• _ABOUT THIS EXERCISE_
Would you output the lines from the one with "全日制 (276, 2528)" through the last line of the material below, exactly, but without pictures?

* * * * *

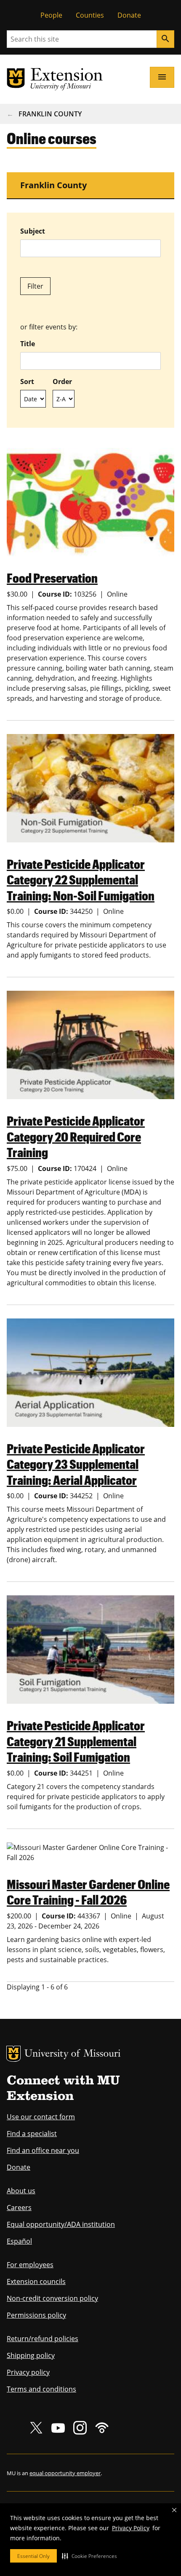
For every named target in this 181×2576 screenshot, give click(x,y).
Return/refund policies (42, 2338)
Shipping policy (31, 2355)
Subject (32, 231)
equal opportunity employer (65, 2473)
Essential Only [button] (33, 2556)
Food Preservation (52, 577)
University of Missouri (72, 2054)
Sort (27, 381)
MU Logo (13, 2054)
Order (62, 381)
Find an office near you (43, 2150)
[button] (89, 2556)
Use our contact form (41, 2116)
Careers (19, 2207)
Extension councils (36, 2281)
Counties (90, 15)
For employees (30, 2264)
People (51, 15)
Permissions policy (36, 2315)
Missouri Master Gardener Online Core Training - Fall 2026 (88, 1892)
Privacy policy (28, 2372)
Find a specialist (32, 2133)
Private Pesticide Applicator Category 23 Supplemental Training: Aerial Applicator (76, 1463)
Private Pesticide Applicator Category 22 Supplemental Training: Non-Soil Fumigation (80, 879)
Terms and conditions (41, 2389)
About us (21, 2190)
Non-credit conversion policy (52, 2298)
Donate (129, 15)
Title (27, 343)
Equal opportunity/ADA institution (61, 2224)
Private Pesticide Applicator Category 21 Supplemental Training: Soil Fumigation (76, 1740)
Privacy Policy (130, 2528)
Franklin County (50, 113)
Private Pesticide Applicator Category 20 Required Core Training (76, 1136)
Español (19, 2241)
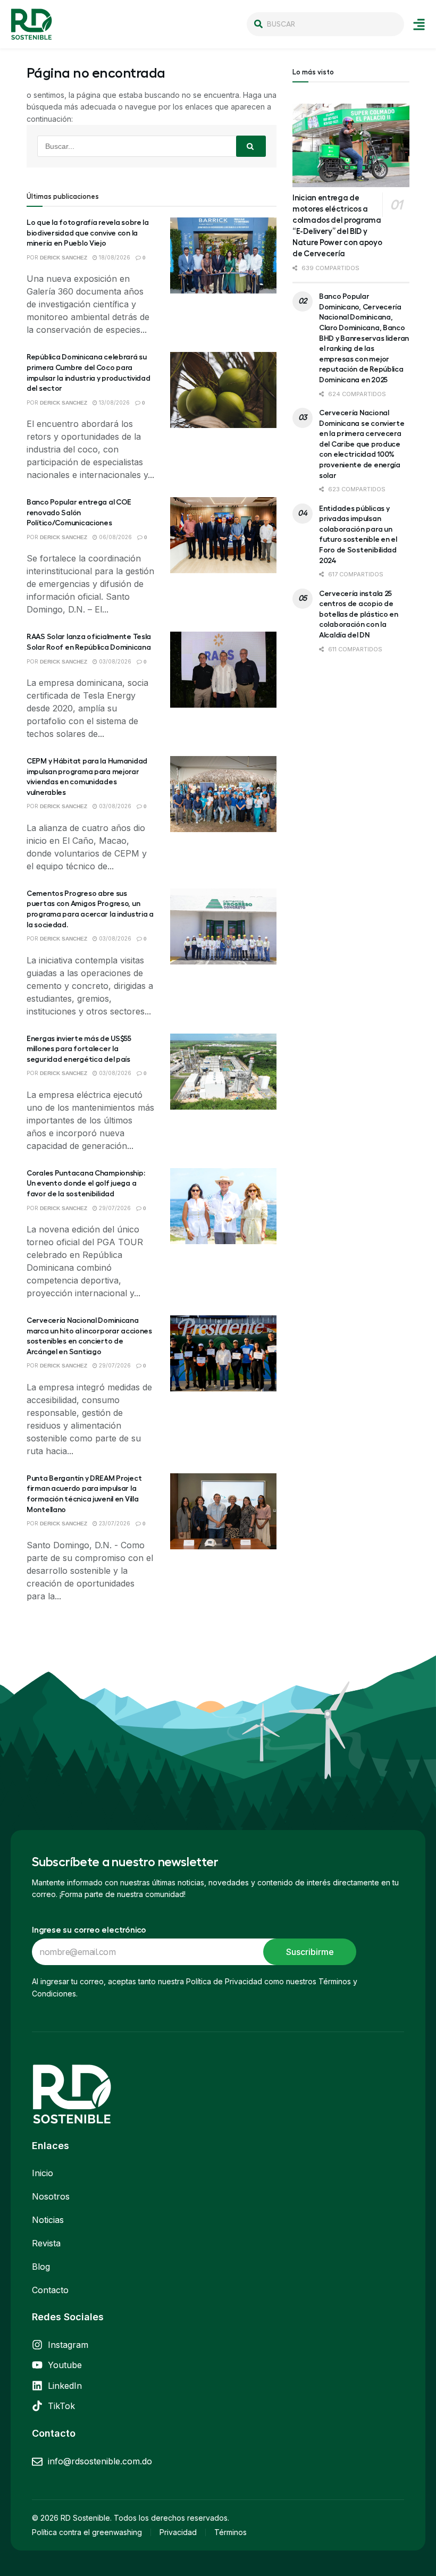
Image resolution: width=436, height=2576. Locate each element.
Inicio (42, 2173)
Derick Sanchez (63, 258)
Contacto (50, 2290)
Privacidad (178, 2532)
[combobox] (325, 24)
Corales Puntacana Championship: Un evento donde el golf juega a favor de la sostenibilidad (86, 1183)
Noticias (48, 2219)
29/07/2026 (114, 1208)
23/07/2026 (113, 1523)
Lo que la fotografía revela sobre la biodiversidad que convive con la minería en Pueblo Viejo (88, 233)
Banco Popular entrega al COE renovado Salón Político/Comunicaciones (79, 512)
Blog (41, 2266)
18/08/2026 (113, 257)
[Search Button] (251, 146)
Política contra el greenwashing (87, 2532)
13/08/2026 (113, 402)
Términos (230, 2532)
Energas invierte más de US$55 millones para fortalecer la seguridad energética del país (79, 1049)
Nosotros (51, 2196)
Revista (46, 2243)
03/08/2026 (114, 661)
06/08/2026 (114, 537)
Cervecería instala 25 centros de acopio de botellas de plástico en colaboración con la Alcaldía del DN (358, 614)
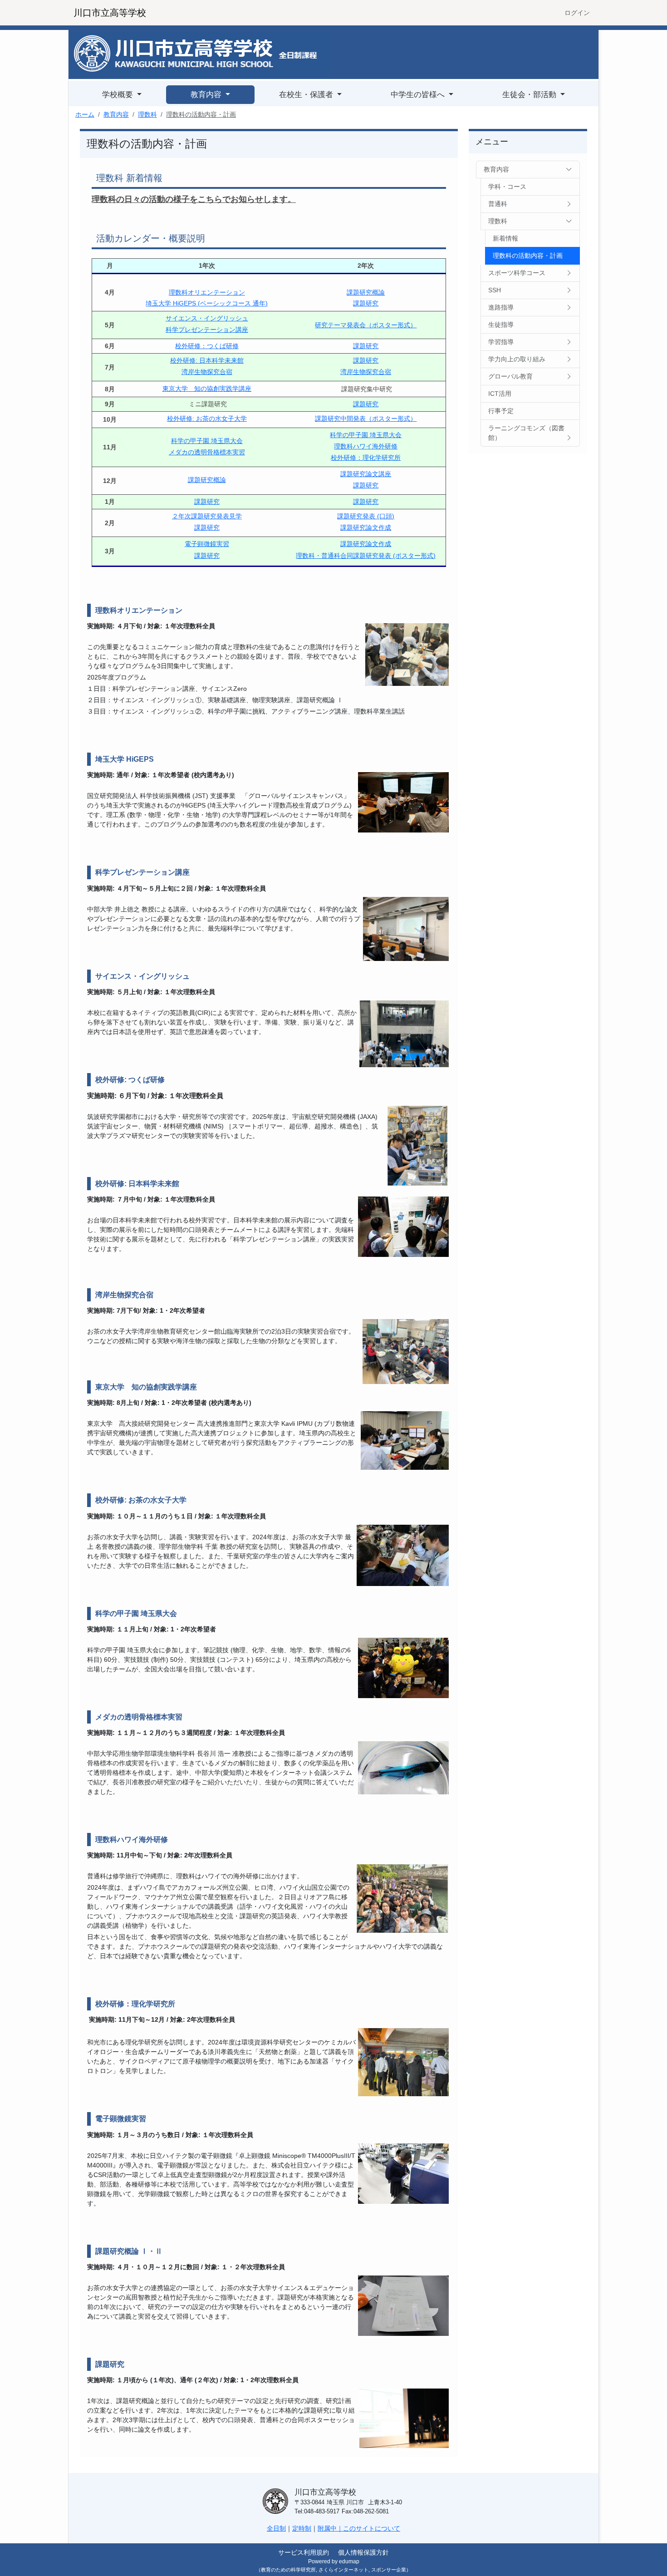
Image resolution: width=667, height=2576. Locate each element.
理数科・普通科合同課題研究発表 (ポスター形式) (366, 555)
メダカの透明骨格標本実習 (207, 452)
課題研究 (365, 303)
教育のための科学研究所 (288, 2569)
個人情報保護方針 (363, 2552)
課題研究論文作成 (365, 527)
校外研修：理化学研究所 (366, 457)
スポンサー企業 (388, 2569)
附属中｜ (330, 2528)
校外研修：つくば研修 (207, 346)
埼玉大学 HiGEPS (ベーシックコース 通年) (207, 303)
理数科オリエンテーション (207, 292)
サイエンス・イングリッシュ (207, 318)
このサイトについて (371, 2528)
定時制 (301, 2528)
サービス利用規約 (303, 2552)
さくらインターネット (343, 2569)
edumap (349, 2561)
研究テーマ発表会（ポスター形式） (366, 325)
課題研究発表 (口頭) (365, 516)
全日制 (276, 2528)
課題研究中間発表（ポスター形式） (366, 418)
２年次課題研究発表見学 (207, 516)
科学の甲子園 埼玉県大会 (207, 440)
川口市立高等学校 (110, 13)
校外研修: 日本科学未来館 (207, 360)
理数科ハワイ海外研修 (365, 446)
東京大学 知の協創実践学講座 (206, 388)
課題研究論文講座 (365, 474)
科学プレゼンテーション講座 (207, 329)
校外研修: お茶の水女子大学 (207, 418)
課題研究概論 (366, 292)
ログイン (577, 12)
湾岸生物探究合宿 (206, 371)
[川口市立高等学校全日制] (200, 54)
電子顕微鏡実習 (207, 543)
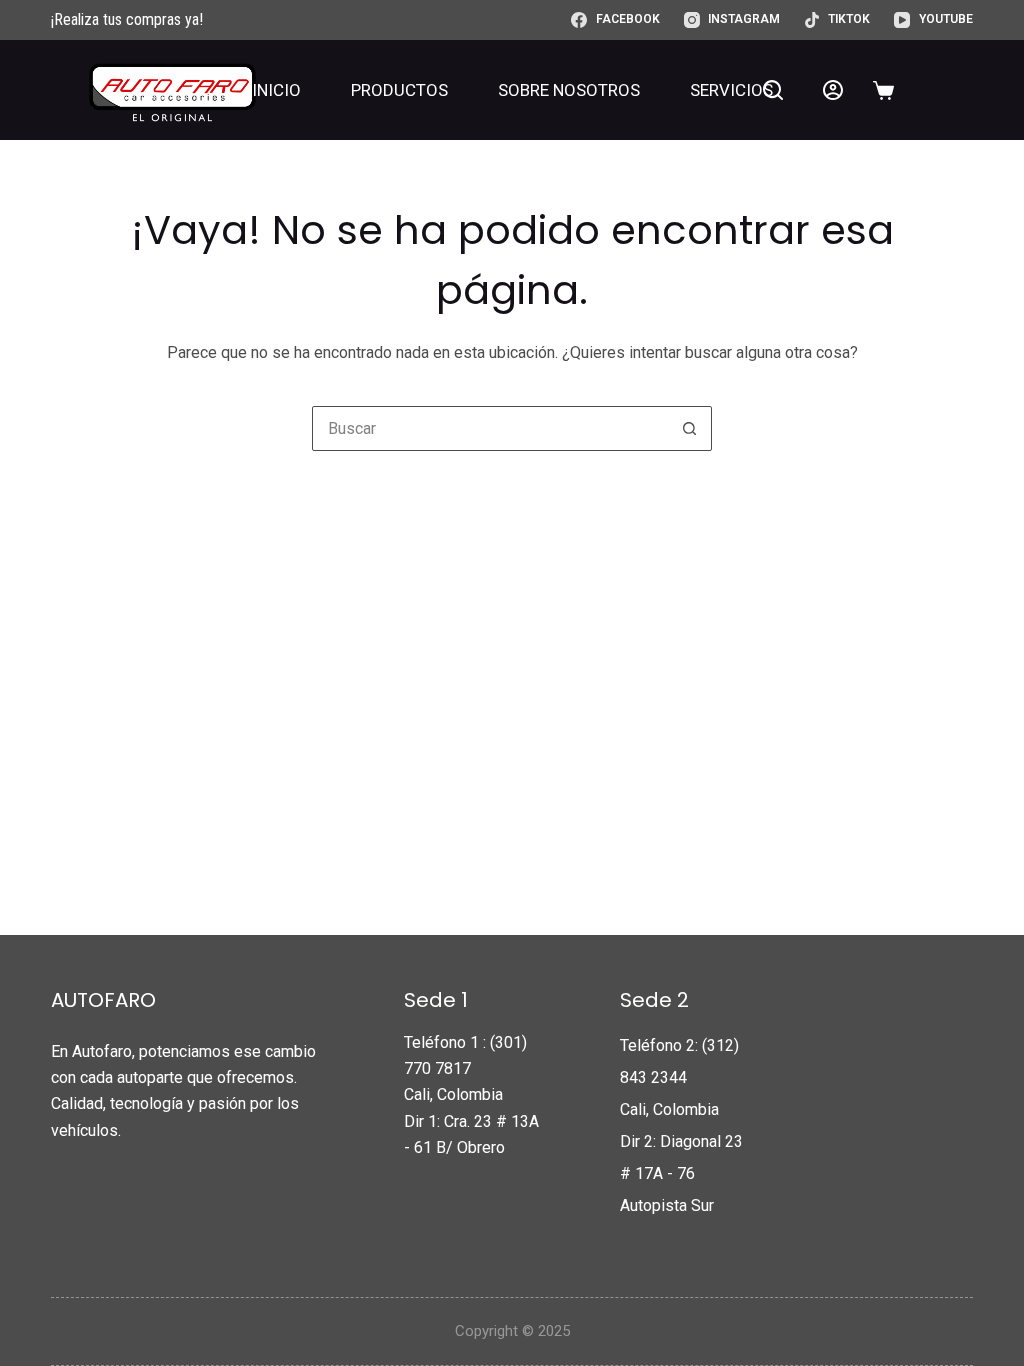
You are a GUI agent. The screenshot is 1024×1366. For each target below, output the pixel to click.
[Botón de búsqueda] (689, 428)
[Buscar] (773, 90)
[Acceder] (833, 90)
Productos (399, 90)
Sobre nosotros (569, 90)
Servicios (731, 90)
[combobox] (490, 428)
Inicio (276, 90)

* * * * *

• _OUTPUT OF THE TASK_
全日制 (276, 2528)
課題研究中間発表（ポスター形式） (366, 418)
２年次課題研究発表見学 (207, 516)
科学の甲子園 埼玉県大会 (207, 440)
川口市立高等学校 (110, 13)
校外研修: 日本科学未来館 (207, 360)
理数科ハワイ海外研修 (365, 446)
東京大学 知の協創実践学講座 (206, 388)
課題研究論文講座 (365, 474)
科学プレゼンテーション講座 (207, 329)
校外研修: お茶の水女子大学 (207, 418)
課題研究概論 (366, 292)
ログイン (577, 12)
湾岸生物探究合宿 (206, 371)
[川口市立高等学校全日制] (200, 54)
電子顕微鏡実習 (207, 543)
You are a GUI agent. The screenshot is 1024×1366. For each target below, output the pixel to click.
[Botón de búsqueda] (689, 428)
[Buscar] (773, 90)
[Acceder] (833, 90)
Productos (399, 90)
Sobre nosotros (569, 90)
Servicios (731, 90)
[combobox] (490, 428)
Inicio (276, 90)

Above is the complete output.